New weather datasets, which could prove highly valuable for weather forecasting and for longer term climate monitoring, have just been made available from the Space GNSS Receiver-Remote Sensing Instrument (SGR-ReSI) instrument on board TechDemoSat-1, a small technology demonstration satellite launched by Surrey Satellite Technology Ltd (SSTL) in 2014.
With support from the European Space Agency, SSTL and the National Oceanography Centre (NOC) are continuing to work on the data received from TechDemoSat-1 and have been steadily improving the calibration of the measurements and researching new techniques and applications. New data, including delay Doppler maps and wind speed analysis over oceans, has been released on the website www.merrbys.org.

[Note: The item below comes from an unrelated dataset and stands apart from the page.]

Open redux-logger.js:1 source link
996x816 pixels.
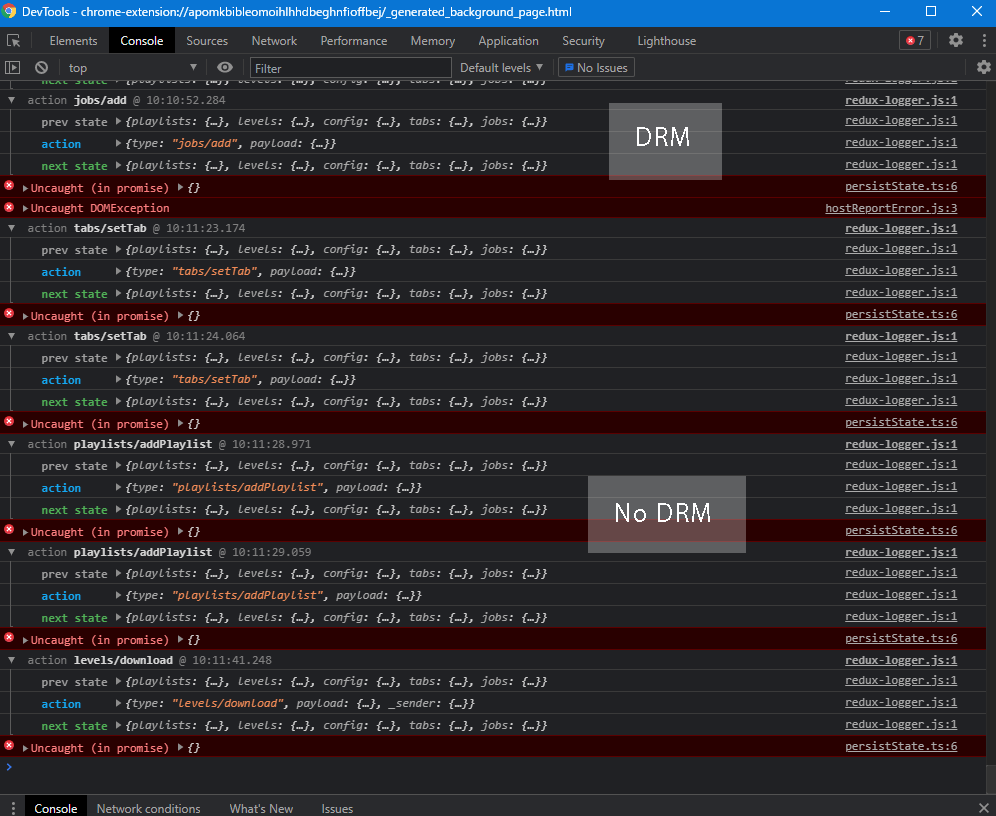pos(900,99)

Looking to the future, the NASA CYGNSS mission due to launch later this year will fly 8 satellites carrying SSTL’s SGR-ReSI instrument, with the particular focus to measure the winds within cyclones, hurricanes and typhoons.
The SGR-ReSI instrument was developed by SSTL and is able to calculate TechDemoSat-1’s position and speed in much the same way as does a car-based SatNav, by measuring ranges and triangulating its position from high altitude GNSS satellites orbiting 20,000km above the satellite itself. The SGR-ReSI also carries a high gain nadir (downward-pointing) antenna to utilise a technique called GNSS reflectometry where the GNSS signals scattered off the Earth’s surface are collected and measured.
A calm ocean will give a clean reflection, whilst a rough, wind-driven ocean will spread the signal out. SSTL’s partner, the National Oceanography Centre in Southampton, has developed an algorithm that calculates from the signals the ocean roughness and in turn estimates the wind speed at the surface of the ocean. To validate the algorithm, NOC has compared the wind speed measurements from the SGR-ReSI against radar measurements from EUMETSAT’s MetOp satellite. These wind speed measurements are valuable for weather forecasting, and could also prove to be of significant benefit to the scientific community for climate monitoring.
The GNSS reflections off ice are much stronger than reflections off the ocean, and it has been possible to demonstrate from the results a new method for measuring the changing location of ice edges over time, and the potential for a new method of measuring ice height and thickness.
GPS reflections are not only collected by the SGR-ReSI over the ocean, but over land too where measurements to date show strong variations that could contain valuable geophysical information about the land surface. For instance, healthy vegetation will absorb more of the signal whilst damp soil can cause stronger reflections. Soil moisture is considered an essential parameter for climate monitoring, and is not currently measured with sufficient coverage over the globe.
TechDemoSat-1 was part-funded by Innovate UK and is jointly operated by SSTL in Guildford and by the Satellite Applications Catapult in Harwell.
SSTL received funding to support the development of the SGR-ReSI and ground processing from the UK CEOI, SEEDA, Innovate UK, and the European Space Agency.